* START Material for this task *

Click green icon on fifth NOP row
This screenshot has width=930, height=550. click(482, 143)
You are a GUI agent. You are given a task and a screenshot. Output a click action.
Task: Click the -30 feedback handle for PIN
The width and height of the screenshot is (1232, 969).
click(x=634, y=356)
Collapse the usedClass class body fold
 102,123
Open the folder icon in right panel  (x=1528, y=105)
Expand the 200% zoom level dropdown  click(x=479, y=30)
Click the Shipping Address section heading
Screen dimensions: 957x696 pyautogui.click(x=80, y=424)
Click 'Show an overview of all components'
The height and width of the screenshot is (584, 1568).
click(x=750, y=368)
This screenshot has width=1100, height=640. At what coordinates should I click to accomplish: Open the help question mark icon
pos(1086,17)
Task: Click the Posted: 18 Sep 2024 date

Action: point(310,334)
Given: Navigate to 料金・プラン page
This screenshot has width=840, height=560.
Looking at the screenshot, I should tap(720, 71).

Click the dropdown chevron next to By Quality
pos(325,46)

* END Material for this task *

■ Exercise task ■
Transcribe the records verbatim, from the line containing "You are a GUI" through the end of the records, both included.

■ Solution for this task ■
You are a GUI agent. You are given a task and a screenshot. Output a click action.
Task: Click the -30 feedback handle for PIN
The width and height of the screenshot is (1232, 969).
click(x=634, y=356)
Collapse the usedClass class body fold
 102,123
Open the folder icon in right panel  (x=1528, y=105)
Expand the 200% zoom level dropdown  click(x=479, y=30)
Click the Shipping Address section heading
Screen dimensions: 957x696 pyautogui.click(x=80, y=424)
Click 'Show an overview of all components'
The height and width of the screenshot is (584, 1568).
click(x=750, y=368)
This screenshot has width=1100, height=640. At what coordinates should I click to accomplish: Open the help question mark icon
pos(1086,17)
Task: Click the Posted: 18 Sep 2024 date

Action: point(310,334)
Given: Navigate to 料金・プラン page
This screenshot has width=840, height=560.
Looking at the screenshot, I should tap(720, 71).

Click the dropdown chevron next to By Quality
pos(325,46)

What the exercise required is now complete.